On Monday, West Vancouver hit 16.6 C, the highest temperature ever recorded for Jan. 26, according to Environment Canada Meteorologist Jennifer Hay.
The previous high for that date is 13.4 C. Sunday, too, broke previous standing records by hitting 14.2 C, beating the old Jan. 26 record of 11.8 C.
The warm temperatures were preceded by some heavier than usual precipitation.
Friday saw 77 millimetres of rain measured from Environment Canada’s West Vancouver station over a 24-hour period.
B.C.’s south coast was treated to what meteorologists call a Pineapple Express. Though the name might sound like it, it’s not a Hawaiian drink with plenty of rum.
“That means we have a very strong flow right from south to north.

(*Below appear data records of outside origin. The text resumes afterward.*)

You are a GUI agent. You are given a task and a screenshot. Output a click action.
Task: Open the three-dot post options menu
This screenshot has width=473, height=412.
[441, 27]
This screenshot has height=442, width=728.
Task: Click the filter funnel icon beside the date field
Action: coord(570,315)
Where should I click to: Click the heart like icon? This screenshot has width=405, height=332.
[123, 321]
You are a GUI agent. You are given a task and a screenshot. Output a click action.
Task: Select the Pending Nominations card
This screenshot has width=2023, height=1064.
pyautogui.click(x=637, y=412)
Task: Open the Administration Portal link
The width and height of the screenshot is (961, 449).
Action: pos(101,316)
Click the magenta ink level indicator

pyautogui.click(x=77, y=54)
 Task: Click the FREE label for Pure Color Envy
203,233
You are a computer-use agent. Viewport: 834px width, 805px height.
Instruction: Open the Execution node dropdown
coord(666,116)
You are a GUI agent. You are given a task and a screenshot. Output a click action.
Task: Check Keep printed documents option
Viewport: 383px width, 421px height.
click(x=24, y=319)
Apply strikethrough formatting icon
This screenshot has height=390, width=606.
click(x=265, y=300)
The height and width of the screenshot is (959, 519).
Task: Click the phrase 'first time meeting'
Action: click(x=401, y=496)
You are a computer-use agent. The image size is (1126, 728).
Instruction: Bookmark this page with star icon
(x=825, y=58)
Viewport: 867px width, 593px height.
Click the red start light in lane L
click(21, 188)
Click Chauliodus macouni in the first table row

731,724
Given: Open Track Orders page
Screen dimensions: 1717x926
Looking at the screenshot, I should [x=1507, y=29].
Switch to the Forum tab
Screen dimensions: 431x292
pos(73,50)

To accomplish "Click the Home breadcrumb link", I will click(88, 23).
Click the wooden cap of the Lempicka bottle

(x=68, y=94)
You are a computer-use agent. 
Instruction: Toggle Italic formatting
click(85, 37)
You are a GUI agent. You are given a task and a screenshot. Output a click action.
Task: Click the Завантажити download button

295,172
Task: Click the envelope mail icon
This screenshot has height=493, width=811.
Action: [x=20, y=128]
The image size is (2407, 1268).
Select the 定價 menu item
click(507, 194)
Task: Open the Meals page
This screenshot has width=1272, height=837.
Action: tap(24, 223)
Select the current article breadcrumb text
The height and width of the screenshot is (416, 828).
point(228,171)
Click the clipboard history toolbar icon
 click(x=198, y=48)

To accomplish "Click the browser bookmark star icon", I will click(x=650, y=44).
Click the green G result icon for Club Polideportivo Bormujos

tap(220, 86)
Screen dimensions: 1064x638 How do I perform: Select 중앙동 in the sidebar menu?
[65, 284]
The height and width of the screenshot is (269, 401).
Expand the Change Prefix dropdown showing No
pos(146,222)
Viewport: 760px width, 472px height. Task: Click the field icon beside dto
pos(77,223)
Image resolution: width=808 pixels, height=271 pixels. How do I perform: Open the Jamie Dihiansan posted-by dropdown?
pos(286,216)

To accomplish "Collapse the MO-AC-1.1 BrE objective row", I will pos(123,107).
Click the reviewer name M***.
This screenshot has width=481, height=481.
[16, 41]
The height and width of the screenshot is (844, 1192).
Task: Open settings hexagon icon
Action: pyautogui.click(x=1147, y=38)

The air and moisture that’s coming up is originating near the Hawaiian Islands,” Hay said.
Other than some pooling water, the North Shore largely escaped damage from the storm though the Mountain Highway underpass flooded temporarily on Friday afternoon, cutting off access to the industrial area below Main Street.
When that happens, the District of North Vancouver contacts CN Rail to activate a pumping system to clear out the low-lying street.
Environment Canada is calling for continued above-seasonal temperatures for the rest of the week and an end to the rain until Super Bowl Sunday.